Dünya aniden iki kat hızlı dönmeye başlarsa yani saatte yaklaşık 2240 km/h hızına ulaşırsa nasıl bir senaryo ile karşılaşırız?
Yer çekimi nasıl değişirdi?
Dünya’nın dönüşü sırasında oluşan merkezkaç kuvveti, gezegenin yüzeyinde bizleri hafifçe dışa doğru itiyor. Şu an bu etki çok zayıf olduğu için hissedemiyoruz çünkü yer çekimi bu kuvvetten çok daha baskın.
Bahsettiğimiz bir senaryoda merkezkaç kuvveti artar ve Ekvator bölgesindeki insanların ağırlığında belirgin bir düşüş yaşanırdı. Bölgede yaklaşık %17 daha hafif hissederdik. Ancak kutuplara yaklaştığımızda bu fark azalırdı çünkü kutuplarda merkezkaç kuvveti çok daha düşük kalırdı.
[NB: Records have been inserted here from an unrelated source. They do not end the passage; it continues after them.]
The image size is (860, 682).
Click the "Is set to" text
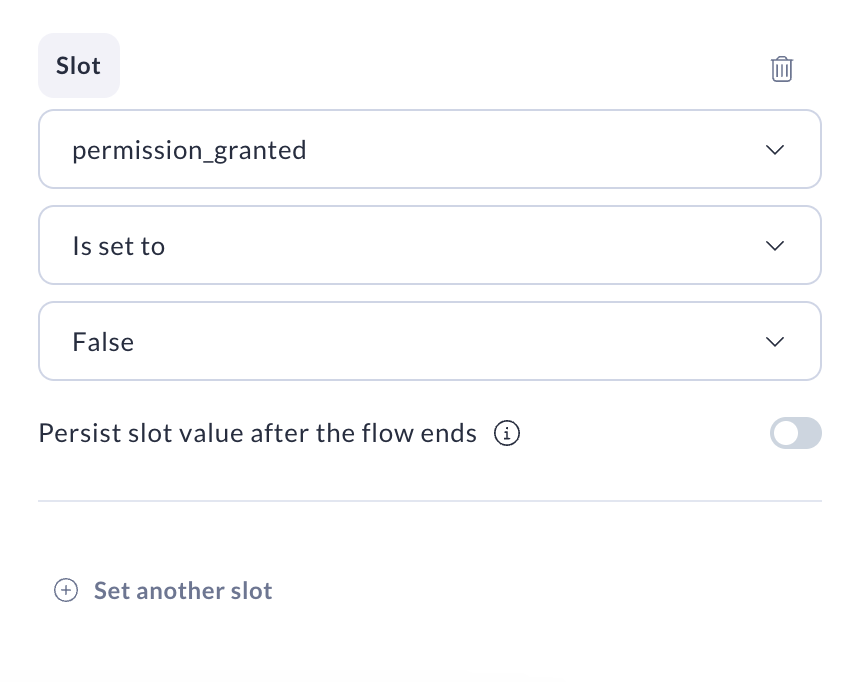point(118,246)
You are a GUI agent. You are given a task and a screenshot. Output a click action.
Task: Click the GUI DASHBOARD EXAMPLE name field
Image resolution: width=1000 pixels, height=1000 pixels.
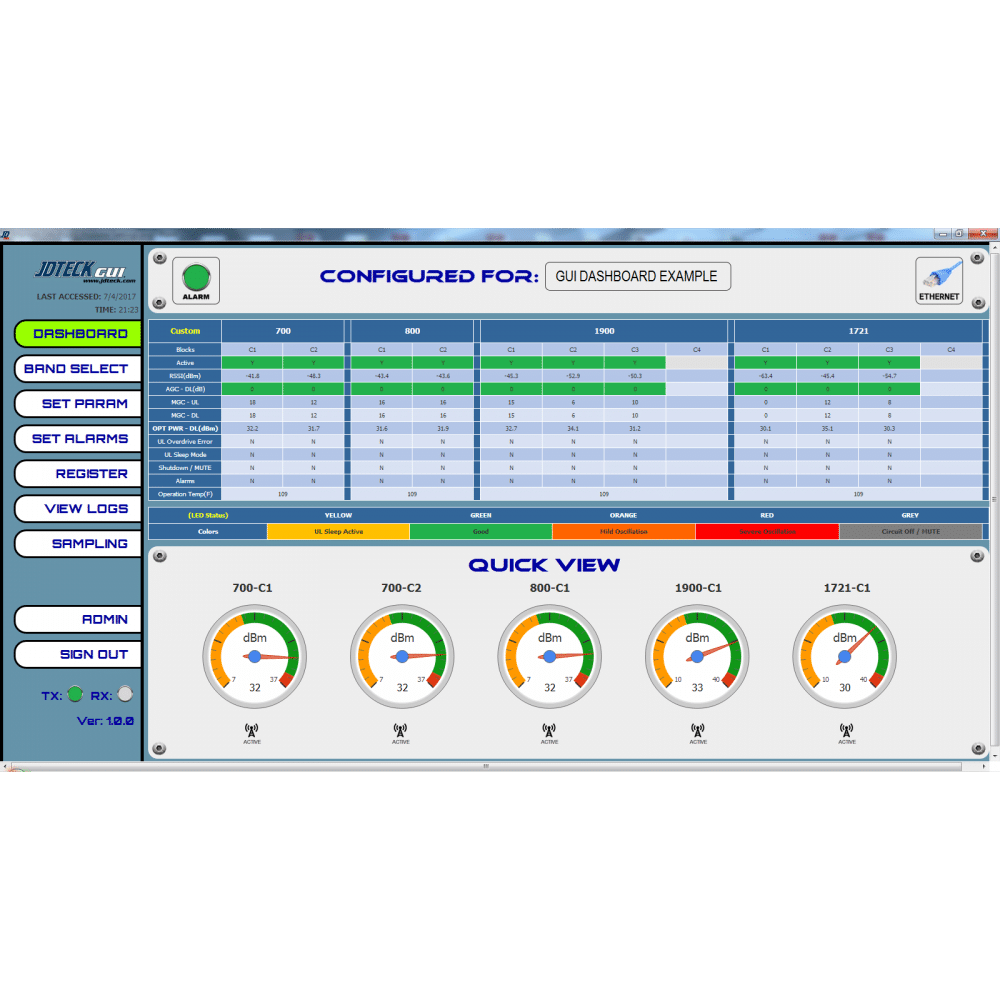[x=637, y=276]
Daha da ilginci, eğer Dünya’nın dönüş hızı yeterince artarsa Ekvator’da yaşayan insanlar yer çekiminin etkisini tamamen kaybedebilir ve kelimenin tam anlamıyla havada süzülebilirdi! Ancak bu noktaya ulaşmak için Dünya’nın yaklaşık 24 kat daha hızlı dönmesi gerekirdi.
Deniz seviyesi yükselir, kıyılar sular altında kalırdı.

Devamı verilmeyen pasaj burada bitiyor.